* Exercise objective *
In the text on sororicide, who ordered Lucilla to be put to death, and in what year?

* Text provided *

Sororicide (from Latin soror "sister" + -cide, from caedere "to cut, to kill") is the act of killing one's own sister.

There are a number of examples of sororicide and fratricide in adolescents, even pre-adolescents, where sibling rivalry and resulting physical aggression can get out of hand and lead to the death of one of them, particularly when a potent weapon is available or one is significantly older than the other and misjudges their own strength.

Known or suspected examples
 Berenice IV of Egypt is believed to have poisoned her sister Cleopatra VI Tryphaena in 57 BC. She was later beheaded on the orders of her father, Ptolemy XII.
 Cleopatra VII of Egypt requested the execution of her sister, Arsinoe IV, (who was guilty of treason) which was carried out under the orders of her husband, then lover, Mark Antony, in 41 BC.
 Roman emperor Caligula, according to historian Suetonius, killed his sister Drusilla after learning that she was pregnant with his child in AD 38. Most historians now believe that she probably died of fever.
 Roman emperor Commodus ordered his older sister Lucilla to be put to death in AD 182, after she was implicated in plots with members of the Senate to overthrow him.
 Italian poet Isabella di Morra was killed by her brothers around 1546 for a suspected affair with a married nobleman, whom they also murdered.
 Ronald DeFeo Jr. shot his two sisters, Allison and Dawn, in 1974. Their murders became the inspiration for the Amityville Horror books and films.
 David Brom murdered his sister with an ax, alongside his brother, mother, and father in 1988.
 Canadian serial killers Karla Homolka and Paul Bernardo raped, then killed Karla's sister Tammy Homolka in 1990; allegedly, the killing was accidental.
Martin Peyerl killed his sister Daniela in the Bad Reichenhall Shooting's.
 Hatun Sürücü was murdered by her brother in Germany in 2005.
 Yuki Muto murdered his sister Azumi Muto on December 30, 2006 in Japan.
 Sadia Sheikh was murdered by her brother in 2007 in Belgium.
 Aqsa Parvez was murdered by her brother in 2007 in Canada.
 Morsal Obeidi was murdered by her brother in 2008 in Germany.
 Saima Khan, a 34-year-old carer and mother of three, was killed by her 27-year-old sister, Sabah Khan, on 23 May 2016 in Luton, Bedfordshire.

* Stored data *
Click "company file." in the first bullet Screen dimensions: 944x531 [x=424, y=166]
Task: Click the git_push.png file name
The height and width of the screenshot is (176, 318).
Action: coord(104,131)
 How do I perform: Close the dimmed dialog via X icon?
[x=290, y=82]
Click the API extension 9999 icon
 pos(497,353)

...

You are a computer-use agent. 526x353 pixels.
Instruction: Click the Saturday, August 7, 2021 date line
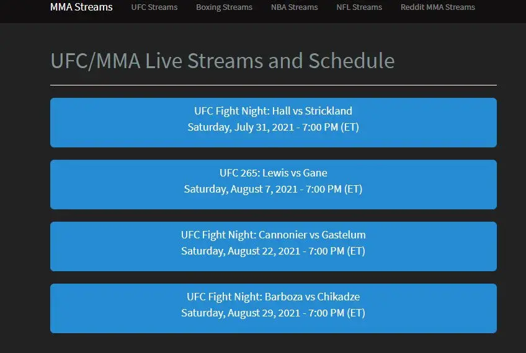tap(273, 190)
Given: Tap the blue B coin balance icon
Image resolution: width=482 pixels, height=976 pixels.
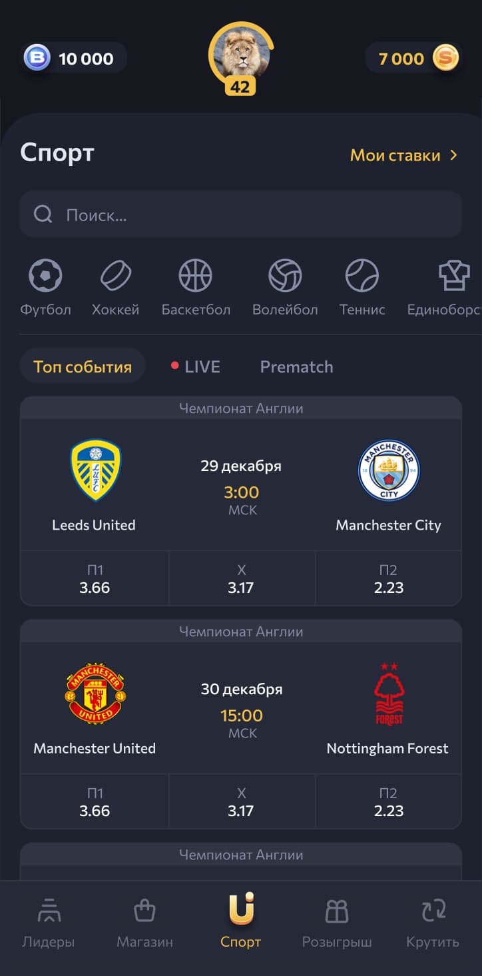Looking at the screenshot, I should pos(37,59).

* Solution for this exercise *
Her younger brother, the Roman emperor Commodus, ordered it in AD 182.